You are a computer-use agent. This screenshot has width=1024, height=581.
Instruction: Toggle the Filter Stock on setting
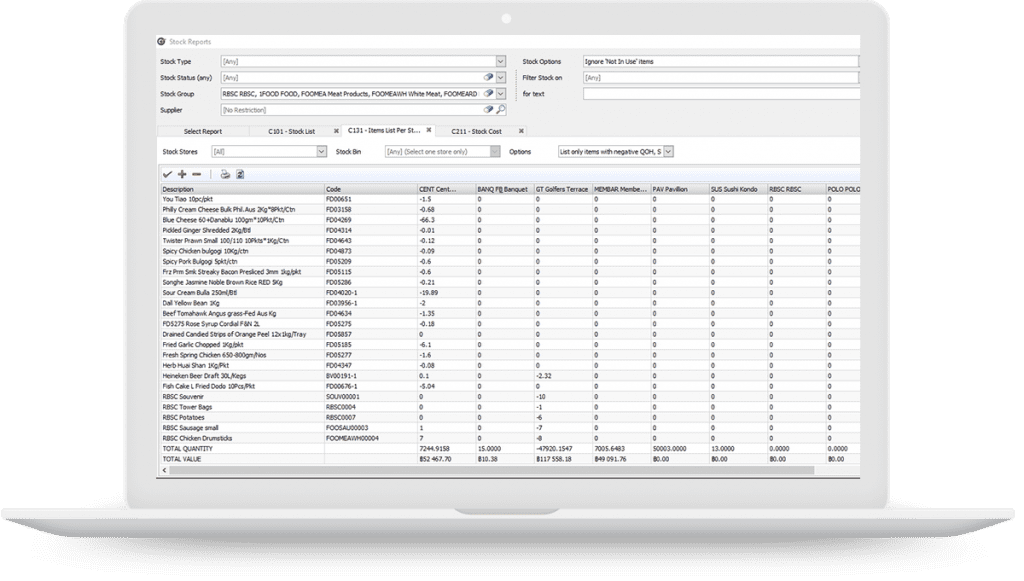(x=720, y=77)
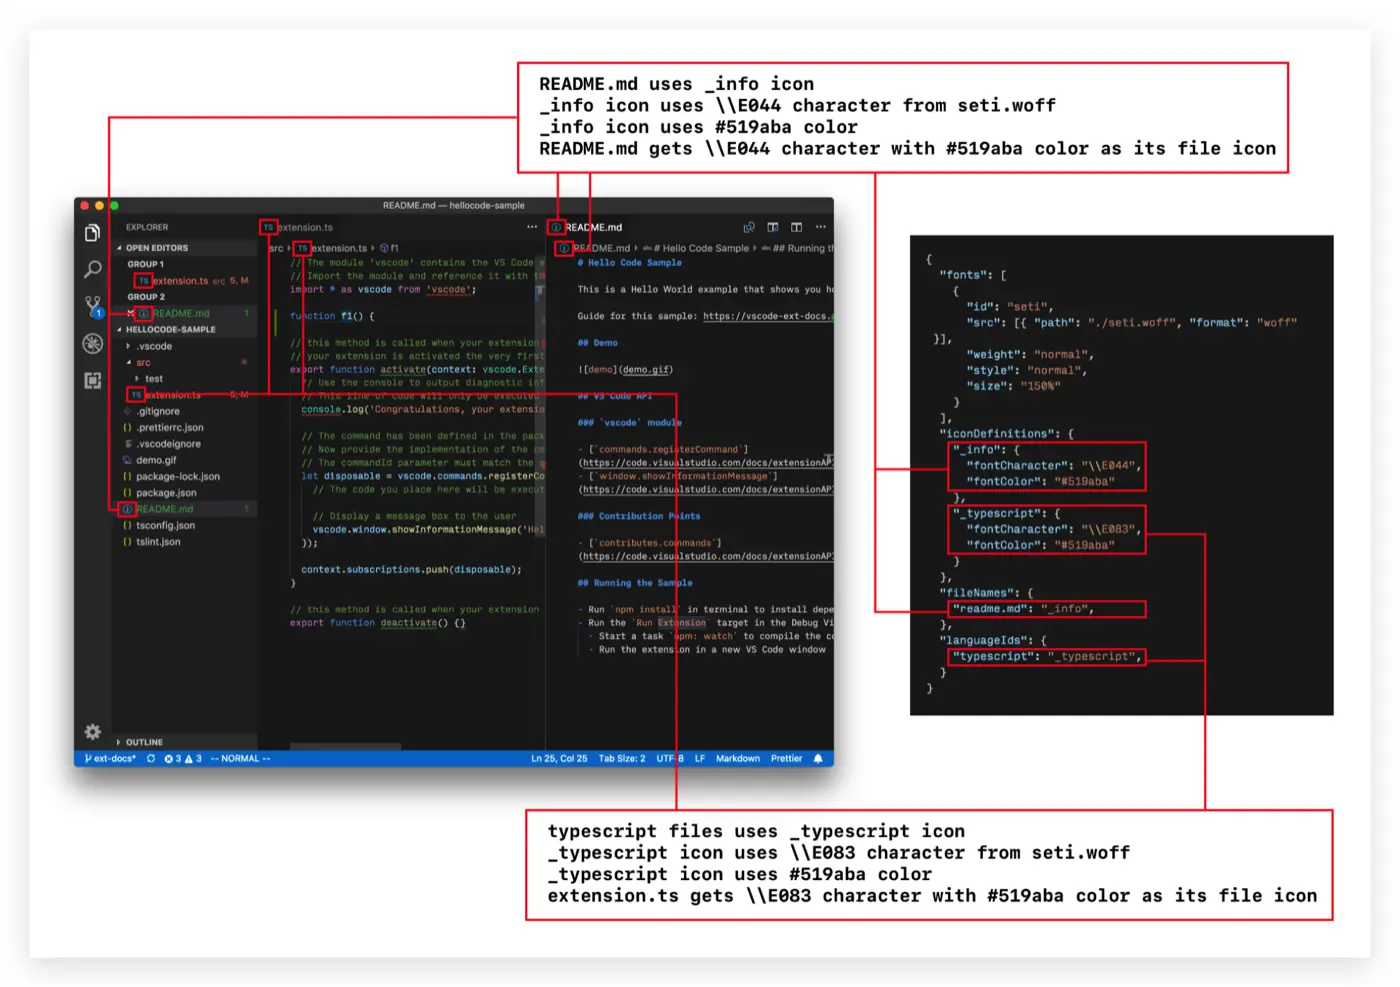Open the Search view in activity bar

tap(92, 269)
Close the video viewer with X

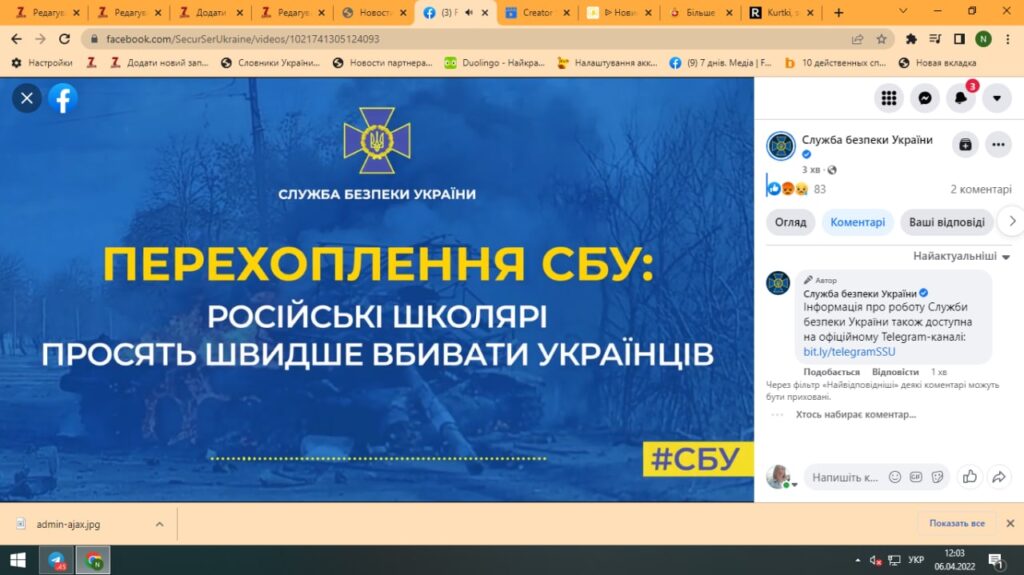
•••
Only the pictures are to be left out; everything else in the entries above must be duplicated exactly.

You are a computer-use agent. This screenshot has width=1024, height=581.
Instruction: Toggle the Filter Stock on setting
(x=720, y=77)
Open the Search view in activity bar

tap(92, 269)
Close the video viewer with X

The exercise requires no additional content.